(Beginning of Supplied material)

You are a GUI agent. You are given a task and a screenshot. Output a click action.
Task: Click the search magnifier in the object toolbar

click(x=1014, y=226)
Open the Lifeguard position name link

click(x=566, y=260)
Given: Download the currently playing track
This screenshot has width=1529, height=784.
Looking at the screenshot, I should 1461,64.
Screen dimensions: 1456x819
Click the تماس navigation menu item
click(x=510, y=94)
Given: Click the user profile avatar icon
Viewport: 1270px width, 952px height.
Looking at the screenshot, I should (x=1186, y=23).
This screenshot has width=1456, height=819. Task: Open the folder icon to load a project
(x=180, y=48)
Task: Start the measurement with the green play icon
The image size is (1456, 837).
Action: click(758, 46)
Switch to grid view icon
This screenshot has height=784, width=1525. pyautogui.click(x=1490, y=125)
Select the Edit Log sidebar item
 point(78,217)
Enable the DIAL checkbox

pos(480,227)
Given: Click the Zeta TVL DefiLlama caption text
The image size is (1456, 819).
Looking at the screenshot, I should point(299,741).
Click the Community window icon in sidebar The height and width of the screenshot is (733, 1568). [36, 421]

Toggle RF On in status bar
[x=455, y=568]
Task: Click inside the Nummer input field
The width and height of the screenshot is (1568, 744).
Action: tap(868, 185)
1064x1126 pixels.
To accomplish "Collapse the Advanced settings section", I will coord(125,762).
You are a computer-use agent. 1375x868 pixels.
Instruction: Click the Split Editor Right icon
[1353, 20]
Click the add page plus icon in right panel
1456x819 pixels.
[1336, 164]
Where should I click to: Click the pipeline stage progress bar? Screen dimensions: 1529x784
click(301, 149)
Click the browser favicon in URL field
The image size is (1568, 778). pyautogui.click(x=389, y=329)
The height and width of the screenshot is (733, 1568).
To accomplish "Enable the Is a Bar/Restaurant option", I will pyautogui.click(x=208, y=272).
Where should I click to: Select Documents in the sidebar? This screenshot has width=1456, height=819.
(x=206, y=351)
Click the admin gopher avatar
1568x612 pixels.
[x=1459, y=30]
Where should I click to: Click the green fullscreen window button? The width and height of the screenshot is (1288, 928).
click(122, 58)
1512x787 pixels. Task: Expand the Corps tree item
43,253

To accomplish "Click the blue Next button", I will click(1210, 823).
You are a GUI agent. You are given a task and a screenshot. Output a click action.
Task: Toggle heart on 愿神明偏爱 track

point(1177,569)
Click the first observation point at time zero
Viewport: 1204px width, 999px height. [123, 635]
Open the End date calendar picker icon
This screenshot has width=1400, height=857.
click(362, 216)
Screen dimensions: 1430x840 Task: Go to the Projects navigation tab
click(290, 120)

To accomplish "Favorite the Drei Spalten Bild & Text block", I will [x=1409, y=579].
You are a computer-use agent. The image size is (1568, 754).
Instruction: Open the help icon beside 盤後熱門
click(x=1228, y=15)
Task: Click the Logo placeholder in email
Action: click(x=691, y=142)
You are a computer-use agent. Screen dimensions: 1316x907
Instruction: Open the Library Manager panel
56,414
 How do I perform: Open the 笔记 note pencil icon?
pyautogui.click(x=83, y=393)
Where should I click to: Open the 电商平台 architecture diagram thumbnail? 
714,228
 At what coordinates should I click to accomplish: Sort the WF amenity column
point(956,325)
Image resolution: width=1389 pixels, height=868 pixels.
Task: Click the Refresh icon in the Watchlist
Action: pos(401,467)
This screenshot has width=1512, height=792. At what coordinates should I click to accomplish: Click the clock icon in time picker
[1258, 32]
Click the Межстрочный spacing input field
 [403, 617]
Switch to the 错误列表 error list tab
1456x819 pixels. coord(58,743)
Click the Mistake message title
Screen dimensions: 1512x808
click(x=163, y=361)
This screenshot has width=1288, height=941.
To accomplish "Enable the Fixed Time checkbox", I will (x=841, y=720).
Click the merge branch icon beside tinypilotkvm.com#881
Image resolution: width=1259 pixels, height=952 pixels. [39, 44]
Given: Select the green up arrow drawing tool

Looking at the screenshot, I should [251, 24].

(End of Supplied material)

● **Exercise requirements**: No line may be altered or left out when the data is written out.

● **Exercise output**:
You are a GUI agent. You are given a task and a screenshot. Output a click action.
Task: Click the search magnifier in the object toolbar

click(x=1014, y=226)
Open the Lifeguard position name link

click(x=566, y=260)
Given: Download the currently playing track
This screenshot has width=1529, height=784.
Looking at the screenshot, I should 1461,64.
Screen dimensions: 1456x819
Click the تماس navigation menu item
click(x=510, y=94)
Given: Click the user profile avatar icon
Viewport: 1270px width, 952px height.
Looking at the screenshot, I should (x=1186, y=23).
This screenshot has width=1456, height=819. Task: Open the folder icon to load a project
(x=180, y=48)
Task: Start the measurement with the green play icon
The image size is (1456, 837).
Action: click(758, 46)
Switch to grid view icon
This screenshot has height=784, width=1525. pyautogui.click(x=1490, y=125)
Select the Edit Log sidebar item
 point(78,217)
Enable the DIAL checkbox

pos(480,227)
Given: Click the Zeta TVL DefiLlama caption text
The image size is (1456, 819).
Looking at the screenshot, I should point(299,741).
Click the Community window icon in sidebar The height and width of the screenshot is (733, 1568). [36, 421]

Toggle RF On in status bar
[x=455, y=568]
Task: Click inside the Nummer input field
The width and height of the screenshot is (1568, 744).
Action: tap(868, 185)
1064x1126 pixels.
To accomplish "Collapse the Advanced settings section", I will coord(125,762).
You are a computer-use agent. 1375x868 pixels.
Instruction: Click the Split Editor Right icon
[1353, 20]
Click the add page plus icon in right panel
1456x819 pixels.
[1336, 164]
Where should I click to: Click the pipeline stage progress bar? Screen dimensions: 1529x784
click(301, 149)
Click the browser favicon in URL field
The image size is (1568, 778). pyautogui.click(x=389, y=329)
The height and width of the screenshot is (733, 1568).
To accomplish "Enable the Is a Bar/Restaurant option", I will pyautogui.click(x=208, y=272).
Where should I click to: Select Documents in the sidebar? This screenshot has width=1456, height=819.
(x=206, y=351)
Click the admin gopher avatar
1568x612 pixels.
[x=1459, y=30]
Where should I click to: Click the green fullscreen window button? The width and height of the screenshot is (1288, 928).
click(122, 58)
1512x787 pixels. Task: Expand the Corps tree item
43,253

To accomplish "Click the blue Next button", I will click(1210, 823).
You are a GUI agent. You are given a task and a screenshot. Output a click action.
Task: Toggle heart on 愿神明偏爱 track

point(1177,569)
Click the first observation point at time zero
Viewport: 1204px width, 999px height. [123, 635]
Open the End date calendar picker icon
This screenshot has width=1400, height=857.
click(362, 216)
Screen dimensions: 1430x840 Task: Go to the Projects navigation tab
click(290, 120)

To accomplish "Favorite the Drei Spalten Bild & Text block", I will [x=1409, y=579].
You are a computer-use agent. The image size is (1568, 754).
Instruction: Open the help icon beside 盤後熱門
click(x=1228, y=15)
Task: Click the Logo placeholder in email
Action: click(x=691, y=142)
You are a computer-use agent. Screen dimensions: 1316x907
Instruction: Open the Library Manager panel
56,414
 How do I perform: Open the 笔记 note pencil icon?
pyautogui.click(x=83, y=393)
Where should I click to: Open the 电商平台 architecture diagram thumbnail? 
714,228
 At what coordinates should I click to accomplish: Sort the WF amenity column
point(956,325)
Image resolution: width=1389 pixels, height=868 pixels.
Task: Click the Refresh icon in the Watchlist
Action: pos(401,467)
This screenshot has width=1512, height=792. At what coordinates should I click to accomplish: Click the clock icon in time picker
[1258, 32]
Click the Межстрочный spacing input field
 [403, 617]
Switch to the 错误列表 error list tab
1456x819 pixels. coord(58,743)
Click the Mistake message title
Screen dimensions: 1512x808
click(x=163, y=361)
This screenshot has width=1288, height=941.
To accomplish "Enable the Fixed Time checkbox", I will (x=841, y=720).
Click the merge branch icon beside tinypilotkvm.com#881
Image resolution: width=1259 pixels, height=952 pixels. [39, 44]
Given: Select the green up arrow drawing tool

Looking at the screenshot, I should [251, 24].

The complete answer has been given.